A capacitor is a device used to store electrical energy and works in an electric field. It is a passive electrical component with two terminals. Capacitance is the term used to describe the effect of a capacitor.

Any pair of conductors separated by an insulating substance is referred to as a capacitor. When the capacitor is charged, the two conductors have charges of equal magnitude \(Q\) and opposite sign, and the positively charged conductor's potential \(\Delta V\) with respect to the negatively charged conductor is proportional to \(Q\) The ratio of \(Q\) to \(\Delta V\) determines the capacitance \(C\).

\(C = \frac{Q}{{\Delta V}}\)

The parallel plate capacitor's capacitance is \(C = \kappa \frac{{{\varepsilon _0}A}}{d}\)

Where \(A\) is the area of each plate, \({\rm{d}}\)is the distance between them, and \({\varepsilon _0}\)is the vacuum permittivity 

\(\begin{array}{c}{\varepsilon _0} = 1/(4\pi k)\\ = 8.854 \times {10^{ - 12}}{\rm{ }}{C^2}/\left( {N \times {m^2}} \right)\end{array}\)

If the plates are separated by vacuum, \(\kappa  = 1\); otherwise, the dielectric constant of the dielectric is \(\kappa  > 1\). 

The plates of the capacitor have the following area: \(A = 5.00\;{m^2}\)

The capacitor plates are separated by the following distance:

\(\begin{array}{c}d = (0.100\;mm)\left( {\frac{{1\;m}}{{1000\;mm}}} \right)\\ = 0.100 \times {10^{ - 3}}\;m\end{array}\)

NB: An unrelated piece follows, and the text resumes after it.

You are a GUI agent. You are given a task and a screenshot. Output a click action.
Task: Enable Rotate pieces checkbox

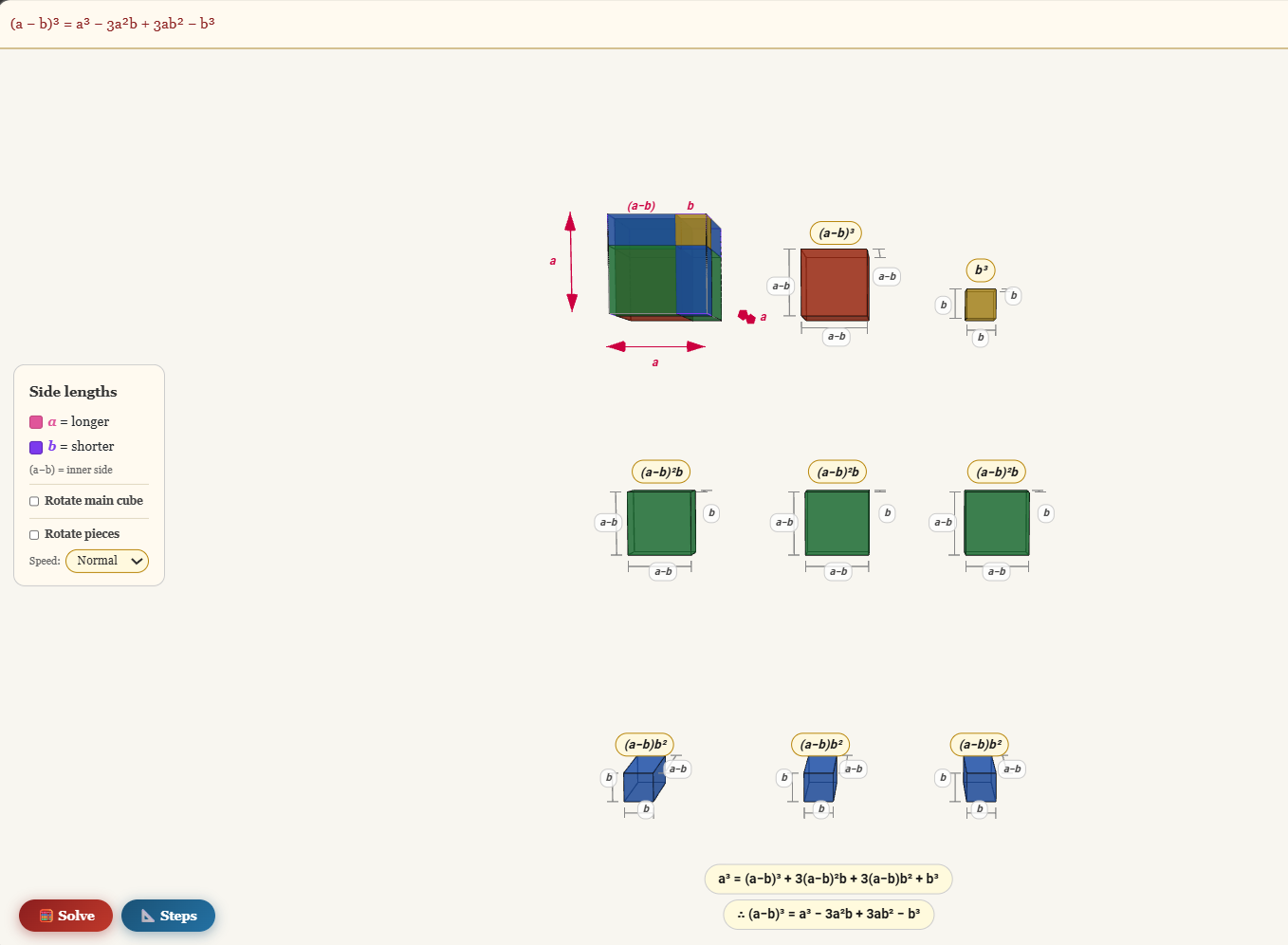pos(34,534)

Teflon's dielectric constant is: \(\kappa  = 2.1\)

Equation is used to calculate the parallel plate capacitor's capacitance.

\(C = \kappa \frac{{{\varepsilon _0}A}}{d}\)

Substitute the values of \(\kappa \),\({\varepsilon _0}\),\(A\) and \(d\) -

\(\begin{array}{c}C = (2.1)\left[ {8.854 \times {{10}^{ - 12}}{\rm{ }}{C^2}/\left( {N \times {m^2}} \right)} \right]\frac{{5.00\;{m^2}}}{{0.100 \times {{10}^{ - 3}}\;m}}\\ = 0.92 \times {10^{ - 6}}\;F\\ = \left( {0.92 \times {{10}^{ - 6}}\;F} \right)\left( {\frac{{{{10}^6}{\rm{ }}\mu F}}{{1\;F}}} \right)\\ = 0.92{\rm{ }}\mu F\end{array}\)

Therefore, capacitance value is obtained as \(0.92{\rm{ }}\mu F\).